Housebuilders say government target for zero carbon homes is unrealistic and will impact on sector’s ability to increase volume
The government’s target for all new homes to be zero carbon by 2016 is “unrealistic” according to a report released today.
The Knight Frank ’Green Homes 2010’ study into the impact of zero carbon requirements on the housebuilding industry confirm a general disappointment with the lack of policy direction provided over the last few years.
This is coupled with “a more worrying concern” over the impact of the zero carbon homes agenda on the ability of the sector to raise development volumes.
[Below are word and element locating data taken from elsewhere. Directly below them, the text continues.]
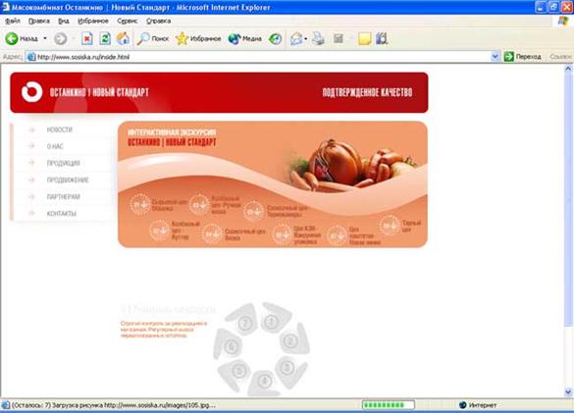Open the Back button history dropdown arrow
The image size is (574, 413).
45,38
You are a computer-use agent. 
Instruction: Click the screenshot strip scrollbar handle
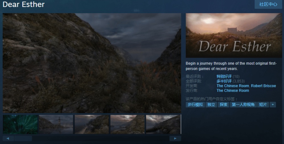pos(23,139)
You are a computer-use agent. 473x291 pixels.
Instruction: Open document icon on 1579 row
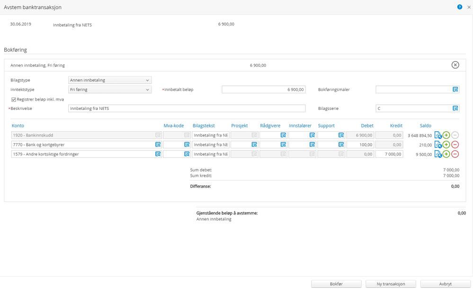coord(438,154)
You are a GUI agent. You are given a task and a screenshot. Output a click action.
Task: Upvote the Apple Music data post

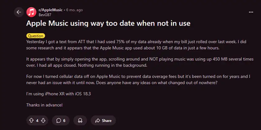(31, 120)
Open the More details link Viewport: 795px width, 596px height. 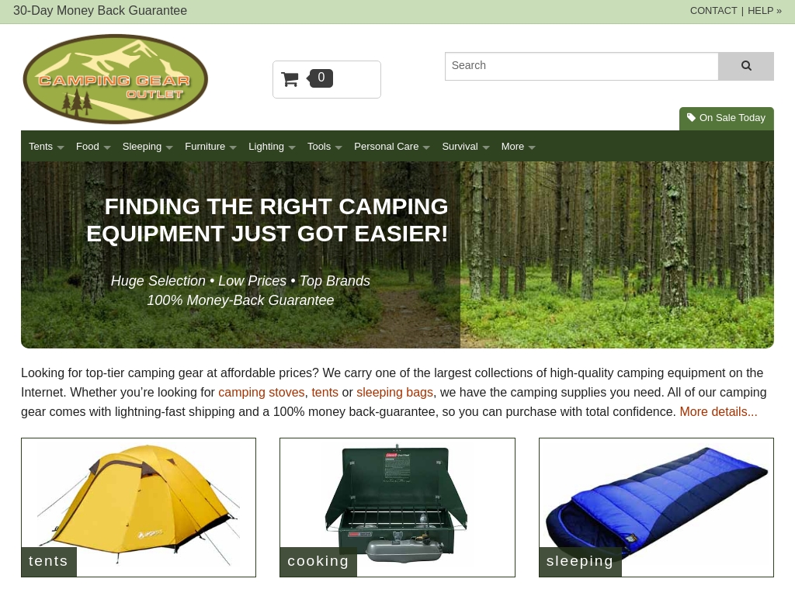[x=718, y=411]
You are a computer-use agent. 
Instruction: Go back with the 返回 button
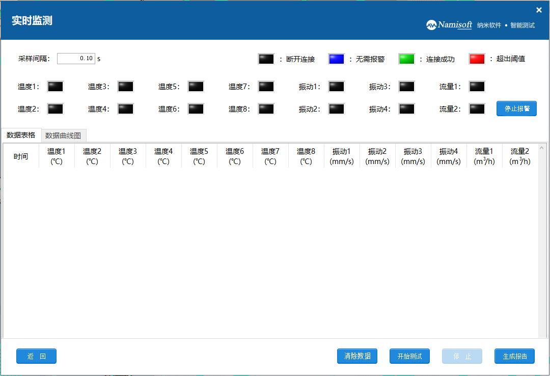[36, 356]
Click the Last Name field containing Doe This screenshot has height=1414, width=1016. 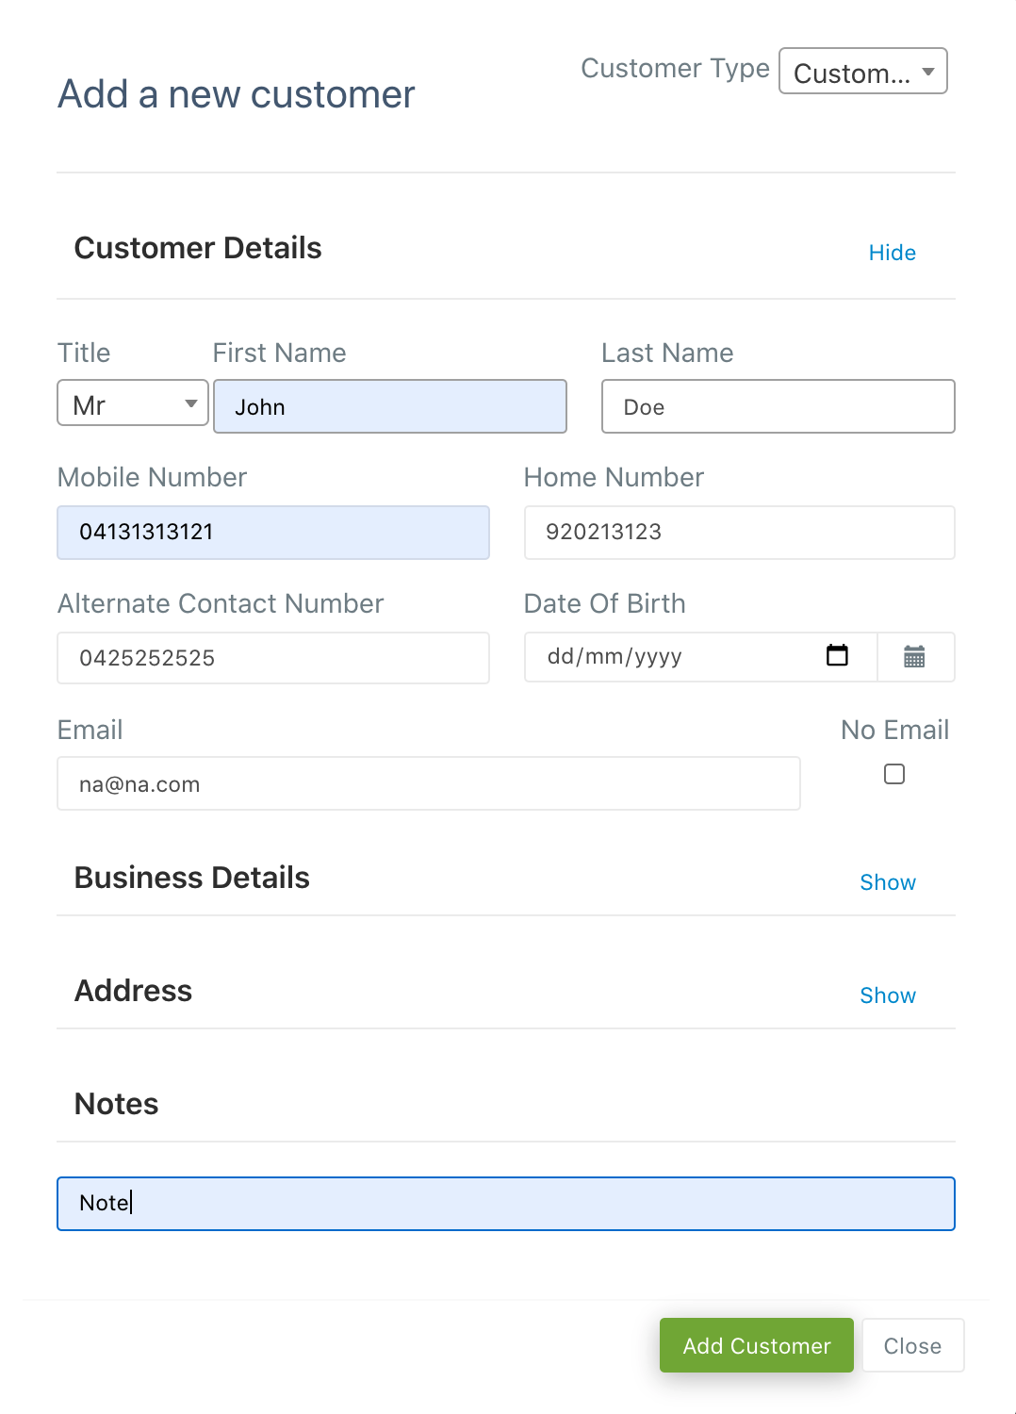coord(778,406)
Of those who responded to the survey, 40% said they believed that the absence of a firm definition of zero carbon had reduced development volumes, over and above the reduction attributed to the impact of the credit crunch and recession.
Over 80% believed that the ambition for mandatory zero carbon residential development from 2016 is not compatible with a significant growth in development volumes.
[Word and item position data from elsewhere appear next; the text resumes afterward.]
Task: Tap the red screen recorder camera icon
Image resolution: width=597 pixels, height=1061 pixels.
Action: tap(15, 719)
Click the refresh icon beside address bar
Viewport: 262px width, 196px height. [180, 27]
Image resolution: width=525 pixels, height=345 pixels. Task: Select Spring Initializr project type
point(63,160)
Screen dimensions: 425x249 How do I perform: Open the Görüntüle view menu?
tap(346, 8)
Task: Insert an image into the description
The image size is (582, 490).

The study also reveals that respondents believe build costs will rise 22% in the shift from Code level 4 to level 6 homes. Although some of this increase in costs could be offset by a premium on the sale value of a Code level 6 home there was a feeling that this was limited and respondents expect land values to fall, sale prices to rise and quality and specification to decline.
However, despite these concerns Knight Frank says there is some evidence of housebuilders and developers taking clear steps to prepare for the 2016 target.
Over 70% had either implemented, or were planning to implement solar renewables and many were using or planning to use Passivhaus standards of insulation and thermal efficiency as well as install biomass and district heating systems.